Super Soil 2019-2020

207 Grown

Member
Hey there everyone, I'm 207 and I'll be sharing my personal grow with you.

I'm a medical cannabis user and long time farmer; I love growing anything and cannabis is no exception. Right now I am refining my methods and still trying to learn as much as I can, like many of you are.

I have had some great successes and also a lot of bad, frustrating, tragic grow situations that I have learned a lot of hard lessons from. I've spent a lot on hydro and chem nutes and have taken advice from guys at the grow stores (almost always a bad idea)

After mixed results with chems and years of working against nature, I'm starting to see the light of sustainable growing. Im tired of buying soil and nutes. Tired of pH pens drying out on me and ppm getting too high/low if I don't check often. Im tired of paying $$ for distilled water that I'm just going to change out in a week or two. I'm not throwing my DWC stuff out just yet, but I am retiring it for the time being.

I have decided to go full organic indoor for the first time since 2012 and I'm pretty happy to see the AN bottles in my stock room start gathering some dust!

After months of research and trials, I have decided on a mix I like.

I'm using roots 707 as a base and have added the usually array of trace minerals and meals, dry COM fertilizer, a bit of DOLO Lime and mixed it well.

After the soil was thoroughly amended and stirred up, I watered it down and have left it to break down (cook) all of the "hot" amendments (yeah, alfalfa and guano, I'm looking at you)

On a whim, I grabbed some roots organic liquid base fertilizer, back when I only had inert soilless mix. It did a great job bringing life into my old pro mix! The sick plants that I had saved from an old grow have sprung back with full vigor.

I'm quickly seeing success and I have only started recently with the indoor organics.
Usually I save the 'stinky stuff' for outside in my big raised beds, but if I mix it outdoors and bring it in carefully, it's not so bad.

The point of this thread is to entice fellow gardeners into sharing some success stories and info about organic growing indoors. There are plenty of old threads etc etc but I wanted to have a fresh place to share with you all.

I will be posting pics occasionally but mostly interested in conversation about ratios, cook time, amendments, teas, and other organic methods that medical cultivators may wish to share.

Please stop by and leave a comment if you like. I have barely used my new RIU account!

*Information supplied*.
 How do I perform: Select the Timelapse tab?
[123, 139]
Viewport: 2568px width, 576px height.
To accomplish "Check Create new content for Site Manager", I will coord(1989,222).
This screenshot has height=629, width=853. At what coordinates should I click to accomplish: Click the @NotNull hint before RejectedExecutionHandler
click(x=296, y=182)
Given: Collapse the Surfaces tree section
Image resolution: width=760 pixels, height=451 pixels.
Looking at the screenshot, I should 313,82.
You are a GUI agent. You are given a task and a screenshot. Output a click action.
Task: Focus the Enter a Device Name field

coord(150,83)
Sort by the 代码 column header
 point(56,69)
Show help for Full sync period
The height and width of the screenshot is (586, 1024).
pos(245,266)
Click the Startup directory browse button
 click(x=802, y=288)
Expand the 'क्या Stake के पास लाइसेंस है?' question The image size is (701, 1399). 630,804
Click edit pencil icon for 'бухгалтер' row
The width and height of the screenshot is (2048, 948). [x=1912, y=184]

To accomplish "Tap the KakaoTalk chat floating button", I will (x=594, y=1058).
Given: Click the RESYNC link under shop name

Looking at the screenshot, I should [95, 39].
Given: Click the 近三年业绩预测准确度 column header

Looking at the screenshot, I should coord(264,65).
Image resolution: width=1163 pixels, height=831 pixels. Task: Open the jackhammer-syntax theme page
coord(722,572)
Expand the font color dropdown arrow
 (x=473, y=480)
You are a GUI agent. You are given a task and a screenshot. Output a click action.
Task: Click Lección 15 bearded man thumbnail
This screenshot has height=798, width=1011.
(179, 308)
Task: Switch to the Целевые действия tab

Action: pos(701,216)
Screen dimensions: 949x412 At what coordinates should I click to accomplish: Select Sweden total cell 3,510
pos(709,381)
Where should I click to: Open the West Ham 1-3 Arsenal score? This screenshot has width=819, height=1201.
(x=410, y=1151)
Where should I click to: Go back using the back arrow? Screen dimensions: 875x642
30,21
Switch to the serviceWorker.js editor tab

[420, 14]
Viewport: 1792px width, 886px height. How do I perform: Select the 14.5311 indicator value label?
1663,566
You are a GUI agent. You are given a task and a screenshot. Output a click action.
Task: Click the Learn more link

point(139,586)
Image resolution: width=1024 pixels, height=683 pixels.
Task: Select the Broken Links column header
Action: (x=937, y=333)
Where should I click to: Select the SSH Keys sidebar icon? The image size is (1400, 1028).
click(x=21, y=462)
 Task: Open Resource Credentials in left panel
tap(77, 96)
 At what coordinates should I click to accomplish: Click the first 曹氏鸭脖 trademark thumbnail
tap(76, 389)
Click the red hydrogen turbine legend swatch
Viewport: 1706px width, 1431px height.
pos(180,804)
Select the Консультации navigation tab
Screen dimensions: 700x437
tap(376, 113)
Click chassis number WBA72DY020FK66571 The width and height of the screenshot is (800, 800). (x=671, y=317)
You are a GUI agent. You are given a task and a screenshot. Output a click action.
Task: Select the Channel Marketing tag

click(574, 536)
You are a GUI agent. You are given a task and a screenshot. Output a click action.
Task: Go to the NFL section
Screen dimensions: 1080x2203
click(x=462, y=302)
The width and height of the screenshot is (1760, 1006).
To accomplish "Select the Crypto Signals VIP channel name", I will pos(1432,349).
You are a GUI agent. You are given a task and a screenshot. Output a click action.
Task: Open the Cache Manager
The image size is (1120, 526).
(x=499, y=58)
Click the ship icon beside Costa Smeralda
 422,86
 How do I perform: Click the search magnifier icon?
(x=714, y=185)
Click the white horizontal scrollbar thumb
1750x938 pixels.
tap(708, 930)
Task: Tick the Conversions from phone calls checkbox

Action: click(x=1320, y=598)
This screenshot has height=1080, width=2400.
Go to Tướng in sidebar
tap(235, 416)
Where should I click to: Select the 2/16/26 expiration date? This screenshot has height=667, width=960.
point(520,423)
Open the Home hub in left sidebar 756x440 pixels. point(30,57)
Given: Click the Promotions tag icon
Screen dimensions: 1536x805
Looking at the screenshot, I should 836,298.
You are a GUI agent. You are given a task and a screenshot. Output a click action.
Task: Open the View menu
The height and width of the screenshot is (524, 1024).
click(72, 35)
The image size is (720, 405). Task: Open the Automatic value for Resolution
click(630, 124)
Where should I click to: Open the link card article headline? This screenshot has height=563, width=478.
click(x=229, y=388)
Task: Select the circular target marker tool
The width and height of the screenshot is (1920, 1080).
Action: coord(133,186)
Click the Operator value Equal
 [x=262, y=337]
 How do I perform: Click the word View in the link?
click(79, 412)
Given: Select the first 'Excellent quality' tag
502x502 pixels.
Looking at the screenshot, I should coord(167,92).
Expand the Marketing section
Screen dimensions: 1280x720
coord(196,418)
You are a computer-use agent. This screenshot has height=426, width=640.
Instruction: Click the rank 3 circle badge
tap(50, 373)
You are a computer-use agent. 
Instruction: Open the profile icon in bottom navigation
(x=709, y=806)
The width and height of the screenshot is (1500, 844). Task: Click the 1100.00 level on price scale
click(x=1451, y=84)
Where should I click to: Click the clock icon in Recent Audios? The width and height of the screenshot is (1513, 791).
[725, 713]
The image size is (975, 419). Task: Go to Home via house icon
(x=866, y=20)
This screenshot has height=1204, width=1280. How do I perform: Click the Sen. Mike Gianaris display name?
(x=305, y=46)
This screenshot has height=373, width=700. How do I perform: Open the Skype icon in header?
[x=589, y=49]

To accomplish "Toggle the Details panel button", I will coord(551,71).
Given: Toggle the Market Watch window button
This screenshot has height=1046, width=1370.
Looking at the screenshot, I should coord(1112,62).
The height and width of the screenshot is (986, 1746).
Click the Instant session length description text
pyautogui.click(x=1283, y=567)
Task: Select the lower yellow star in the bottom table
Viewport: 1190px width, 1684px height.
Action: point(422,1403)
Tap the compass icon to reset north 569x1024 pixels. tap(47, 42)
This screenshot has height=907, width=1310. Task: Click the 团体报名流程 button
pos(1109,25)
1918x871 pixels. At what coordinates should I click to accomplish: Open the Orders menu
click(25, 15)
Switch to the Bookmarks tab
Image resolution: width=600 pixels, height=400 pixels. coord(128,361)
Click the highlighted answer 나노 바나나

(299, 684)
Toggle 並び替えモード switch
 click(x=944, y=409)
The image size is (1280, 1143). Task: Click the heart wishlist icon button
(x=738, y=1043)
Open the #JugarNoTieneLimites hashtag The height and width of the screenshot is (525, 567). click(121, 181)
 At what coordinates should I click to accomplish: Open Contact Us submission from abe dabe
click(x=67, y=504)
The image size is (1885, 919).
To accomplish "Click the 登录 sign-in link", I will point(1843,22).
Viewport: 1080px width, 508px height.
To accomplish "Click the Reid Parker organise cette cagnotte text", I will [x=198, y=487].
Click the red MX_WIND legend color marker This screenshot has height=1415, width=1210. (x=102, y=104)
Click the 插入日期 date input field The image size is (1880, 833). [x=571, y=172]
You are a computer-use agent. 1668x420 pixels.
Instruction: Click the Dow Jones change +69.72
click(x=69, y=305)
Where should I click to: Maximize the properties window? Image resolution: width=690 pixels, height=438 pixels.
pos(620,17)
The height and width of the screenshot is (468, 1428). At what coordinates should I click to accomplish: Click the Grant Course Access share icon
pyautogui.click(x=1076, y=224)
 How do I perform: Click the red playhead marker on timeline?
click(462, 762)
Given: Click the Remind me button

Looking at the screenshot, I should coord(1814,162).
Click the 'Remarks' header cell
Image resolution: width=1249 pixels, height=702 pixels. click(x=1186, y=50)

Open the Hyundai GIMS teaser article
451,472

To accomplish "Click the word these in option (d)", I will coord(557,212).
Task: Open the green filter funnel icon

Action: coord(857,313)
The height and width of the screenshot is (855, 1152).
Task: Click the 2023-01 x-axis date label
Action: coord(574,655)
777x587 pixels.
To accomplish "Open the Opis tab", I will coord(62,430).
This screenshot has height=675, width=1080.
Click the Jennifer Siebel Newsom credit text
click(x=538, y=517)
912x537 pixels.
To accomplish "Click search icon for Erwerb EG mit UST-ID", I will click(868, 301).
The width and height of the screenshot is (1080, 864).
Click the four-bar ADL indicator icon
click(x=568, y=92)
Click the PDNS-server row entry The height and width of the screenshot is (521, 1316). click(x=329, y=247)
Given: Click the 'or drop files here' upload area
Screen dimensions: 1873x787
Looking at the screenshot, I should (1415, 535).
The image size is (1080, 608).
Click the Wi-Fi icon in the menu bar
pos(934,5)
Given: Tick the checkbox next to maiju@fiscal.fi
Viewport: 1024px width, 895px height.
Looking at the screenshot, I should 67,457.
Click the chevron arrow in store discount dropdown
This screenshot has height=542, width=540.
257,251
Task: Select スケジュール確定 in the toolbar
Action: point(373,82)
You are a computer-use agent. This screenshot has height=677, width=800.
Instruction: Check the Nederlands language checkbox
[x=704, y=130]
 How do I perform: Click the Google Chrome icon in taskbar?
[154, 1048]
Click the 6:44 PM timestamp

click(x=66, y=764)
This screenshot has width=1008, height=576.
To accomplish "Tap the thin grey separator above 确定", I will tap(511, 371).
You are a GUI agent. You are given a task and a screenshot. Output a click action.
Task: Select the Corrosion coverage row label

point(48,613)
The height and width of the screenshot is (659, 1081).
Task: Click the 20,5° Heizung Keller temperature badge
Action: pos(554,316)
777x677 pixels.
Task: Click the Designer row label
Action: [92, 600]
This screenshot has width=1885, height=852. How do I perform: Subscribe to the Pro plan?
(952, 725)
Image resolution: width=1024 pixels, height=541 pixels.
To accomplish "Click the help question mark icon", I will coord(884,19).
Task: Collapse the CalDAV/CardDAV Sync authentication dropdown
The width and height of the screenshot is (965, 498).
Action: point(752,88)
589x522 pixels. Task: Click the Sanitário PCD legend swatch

*What to work on*. Copy the stretch of the organic grow post from "I'm a medical" through "the time being.".

*Task answer*.
I'm a medical cannabis user and long time farmer; I love growing anything and cannabis is no exception. Right now I am refining my methods and still trying to learn as much as I can, like many of you are.

I have had some great successes and also a lot of bad, frustrating, tragic grow situations that I have learned a lot of hard lessons from. I've spent a lot on hydro and chem nutes and have taken advice from guys at the grow stores (almost always a bad idea)

After mixed results with chems and years of working against nature, I'm starting to see the light of sustainable growing. Im tired of buying soil and nutes. Tired of pH pens drying out on me and ppm getting too high/low if I don't check often. Im tired of paying $$ for distilled water that I'm just going to change out in a week or two. I'm not throwing my DWC stuff out just yet, but I am retiring it for the time being.